En cas de signalement, et après avoir validé les informations du déclarant, le MISP doit immédiatement informer l'Institut de veille sanitaire : institut de veille sanitaire (InVS), département maladies infectieuses (DMI), 12, rue du Val-d'Osne, 94415 Saint-Maurice Cedex, Mailles (Alexandra), tél. : (33) 1 41-79-68-01, courriel : a.mailles@invs.sante.fr, Capek (Isabelle), tél. : (33) 1 41-79-67-70, courriel : i.capek@invs.sante.fr ; Vaillant (Véronique), tél. : (33) 1 41-79-67-33, courriel : v.vaillant@invs.sante.fr ; fax : (33) 1 41-79-67-69.
La notification sera réalisée à l'aide d'une fiche, non disponible à ce jour, qui sera publiée par arrêté dès que la CNIL aura donné son avis, conformément à l'article R. 11-2 du code de la santé publique.

III. - CONDUITE A TENIR

Parmi les différentes mesures à mettre en oeuvre autour d'un cas, il convient d'insister sur l'investigation qui a pour but de confirmer le diagnostic, d'identifier d'autres cas liés au signalement, d'identifier la source d'exposition et le mode de transmission, et de définir la population exposée afin de mettre en oeuvre les mesures de contrôle et de prévention adéquates.

Devant un cas humain de tularémie

1. Confirmer le(s) cas ;
2. Réaliser dans les meilleurs délais les investigations sur l'origine de la contamination en s'orientant à partir de la forme clinique (porte d'entrée), et en explorant des expositions liées à l'activité professionnelle (garde forestier, agriculteur), aux loisirs (chasse, randonnée, canyoning), à l'alimentation (consommation et préparation de gibier principalement) et les critères pouvant évoquer une origine malveillante. Un questionnaire standardisé est disponible à cet effet sur le site de l'InVS ;
3. Rechercher l'existence de cas dans l'entourage du patient ;
4. S'assurer de l'envoi de la souche au centre national de référence de la tularémie de l'AFSSA et/ou du sérum au laboratoire associé de la tularémie du centre hospitalier de Cahors ;
5. Informer la direction départementale des services vétérinaires ;
6. Identifier la population potentiellement exposée aux sources de contamination suspectées à l'issue de l'investigation du cas ;
7. Déterminer et mettre en oeuvre les mesures de contrôle et de prophylaxie individuelles et collectives adaptées ;
8. Faire procéder, le cas échéant (en fonction des éléments épidémiologiques de l'enquête), à des prélèvements environnementaux ou à des prélèvements alimentaires ;
9. Confronter les résultats des éventuels prélèvements animaux (réalisés par les services vétérinaires départementaux), des prélèvements alimentaires (DDASS) et des prélèvements environnementaux.

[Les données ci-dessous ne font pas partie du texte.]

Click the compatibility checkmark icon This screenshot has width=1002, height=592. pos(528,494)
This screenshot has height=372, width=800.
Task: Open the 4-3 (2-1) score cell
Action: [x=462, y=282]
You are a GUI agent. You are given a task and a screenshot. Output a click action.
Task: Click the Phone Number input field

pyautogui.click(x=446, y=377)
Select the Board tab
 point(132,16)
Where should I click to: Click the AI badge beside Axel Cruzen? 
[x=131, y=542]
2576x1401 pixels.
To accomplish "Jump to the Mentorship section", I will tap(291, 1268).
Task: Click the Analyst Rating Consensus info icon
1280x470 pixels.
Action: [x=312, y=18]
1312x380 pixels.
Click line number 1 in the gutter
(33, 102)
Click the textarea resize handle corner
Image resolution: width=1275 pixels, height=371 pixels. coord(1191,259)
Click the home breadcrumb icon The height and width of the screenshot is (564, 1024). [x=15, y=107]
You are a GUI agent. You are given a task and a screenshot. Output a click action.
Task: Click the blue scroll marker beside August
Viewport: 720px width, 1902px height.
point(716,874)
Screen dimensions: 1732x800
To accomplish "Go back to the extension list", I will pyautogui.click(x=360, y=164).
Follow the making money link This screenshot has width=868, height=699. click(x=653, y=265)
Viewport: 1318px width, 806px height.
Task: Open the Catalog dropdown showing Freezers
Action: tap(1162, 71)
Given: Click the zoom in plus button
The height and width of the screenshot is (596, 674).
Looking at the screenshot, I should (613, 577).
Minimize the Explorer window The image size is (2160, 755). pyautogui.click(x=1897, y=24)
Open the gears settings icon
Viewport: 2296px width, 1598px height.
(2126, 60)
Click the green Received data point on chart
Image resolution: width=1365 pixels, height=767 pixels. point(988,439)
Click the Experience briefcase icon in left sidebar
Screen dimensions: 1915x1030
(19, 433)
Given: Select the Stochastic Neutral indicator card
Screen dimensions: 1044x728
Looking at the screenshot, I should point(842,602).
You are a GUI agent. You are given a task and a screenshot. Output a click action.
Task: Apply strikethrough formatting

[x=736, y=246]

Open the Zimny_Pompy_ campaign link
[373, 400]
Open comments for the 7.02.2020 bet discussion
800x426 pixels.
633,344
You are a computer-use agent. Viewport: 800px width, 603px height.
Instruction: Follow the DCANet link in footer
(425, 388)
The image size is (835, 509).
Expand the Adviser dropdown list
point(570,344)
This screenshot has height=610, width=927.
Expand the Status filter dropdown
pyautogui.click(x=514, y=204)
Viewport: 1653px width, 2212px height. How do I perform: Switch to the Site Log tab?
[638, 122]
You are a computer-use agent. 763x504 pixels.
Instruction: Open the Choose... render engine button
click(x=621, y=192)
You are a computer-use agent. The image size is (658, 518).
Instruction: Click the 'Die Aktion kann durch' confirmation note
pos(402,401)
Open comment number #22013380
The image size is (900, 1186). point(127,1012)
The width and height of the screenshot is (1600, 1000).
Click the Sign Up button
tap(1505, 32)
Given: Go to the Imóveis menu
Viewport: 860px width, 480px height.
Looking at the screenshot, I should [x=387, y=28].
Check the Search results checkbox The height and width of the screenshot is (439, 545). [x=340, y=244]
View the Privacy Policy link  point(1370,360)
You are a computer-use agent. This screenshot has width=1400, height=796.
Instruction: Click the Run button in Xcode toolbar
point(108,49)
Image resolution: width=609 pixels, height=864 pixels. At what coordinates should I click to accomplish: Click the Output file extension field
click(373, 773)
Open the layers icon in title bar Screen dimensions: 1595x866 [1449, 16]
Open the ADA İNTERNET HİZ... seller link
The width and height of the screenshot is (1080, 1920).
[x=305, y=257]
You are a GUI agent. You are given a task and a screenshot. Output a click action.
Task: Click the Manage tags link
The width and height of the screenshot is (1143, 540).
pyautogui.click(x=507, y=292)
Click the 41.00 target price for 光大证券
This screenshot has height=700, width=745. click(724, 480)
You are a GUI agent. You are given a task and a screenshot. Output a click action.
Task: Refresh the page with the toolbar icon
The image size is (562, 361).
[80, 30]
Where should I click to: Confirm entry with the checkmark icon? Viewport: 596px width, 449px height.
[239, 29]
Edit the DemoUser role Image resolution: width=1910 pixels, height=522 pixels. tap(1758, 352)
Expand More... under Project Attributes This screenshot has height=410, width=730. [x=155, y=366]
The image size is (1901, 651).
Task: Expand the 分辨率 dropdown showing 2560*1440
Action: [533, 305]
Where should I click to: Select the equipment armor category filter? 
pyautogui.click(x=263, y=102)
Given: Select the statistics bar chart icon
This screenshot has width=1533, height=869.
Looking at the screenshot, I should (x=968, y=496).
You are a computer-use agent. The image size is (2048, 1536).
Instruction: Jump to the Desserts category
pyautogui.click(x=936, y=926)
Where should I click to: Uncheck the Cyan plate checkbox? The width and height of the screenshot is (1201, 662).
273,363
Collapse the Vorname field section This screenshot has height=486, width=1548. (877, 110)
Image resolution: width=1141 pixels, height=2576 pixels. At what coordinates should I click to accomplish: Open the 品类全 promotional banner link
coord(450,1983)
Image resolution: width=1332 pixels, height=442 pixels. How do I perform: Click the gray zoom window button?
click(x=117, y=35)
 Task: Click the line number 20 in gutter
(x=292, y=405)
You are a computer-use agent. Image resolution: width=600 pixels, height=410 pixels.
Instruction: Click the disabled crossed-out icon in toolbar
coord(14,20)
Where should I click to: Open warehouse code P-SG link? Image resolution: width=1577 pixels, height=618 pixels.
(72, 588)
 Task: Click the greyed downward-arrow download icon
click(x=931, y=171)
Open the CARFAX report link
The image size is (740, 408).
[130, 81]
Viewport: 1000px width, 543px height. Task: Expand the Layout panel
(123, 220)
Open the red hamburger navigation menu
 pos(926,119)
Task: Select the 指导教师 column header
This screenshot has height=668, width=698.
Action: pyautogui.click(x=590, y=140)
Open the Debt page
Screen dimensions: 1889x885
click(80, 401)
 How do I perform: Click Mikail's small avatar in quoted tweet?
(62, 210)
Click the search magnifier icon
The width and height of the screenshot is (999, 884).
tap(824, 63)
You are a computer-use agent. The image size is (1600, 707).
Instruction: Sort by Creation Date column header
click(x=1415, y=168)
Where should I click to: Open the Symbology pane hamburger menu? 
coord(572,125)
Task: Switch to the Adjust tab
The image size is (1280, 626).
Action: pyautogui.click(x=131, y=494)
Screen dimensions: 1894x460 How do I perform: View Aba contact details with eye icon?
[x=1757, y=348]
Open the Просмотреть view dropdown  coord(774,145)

Circonstances impliquant une information en urgence
de la DGS et de l'InVS

La découverte d'un cas de tularémie pour lequel aucune source naturelle ne peut être rapidement suspectée, ou de plusieurs cas survenant dans un délai bref, doit conduire à une transmission immédiate de cette information à l'InVS (coordonnées ci-dessus), la CIRE, ainsi qu'à la direction générale de la santé : direction générale de la santé (DGS), sous-direction des pathologies et de la santé, bureau de l'alerte et des problèmes émergents (SD5B), DGS Alerte, tél. : (33) 1 40-56-57-84, fax : (33) 1 40-56-78-00, Courriel : Intranet : <DGS-ALERTE> ; Internet : <dgs-alerte@sante.gouv.fr> ; Pierre (Vincent), tél. : 01-40-56-51-41, courriel : vincent.pierre@sante.gouv.fr ; Segovia-Kueny (Sandrine), tél. : 01-40-56-59-65, courriel : sandrine.segovia@sante.gouv.fr, fax : 01-40-56-78-00.
Vous voudrez bien me tenir informé des éventuelles difficultés rencontrées dans l'application de la présente circulaire.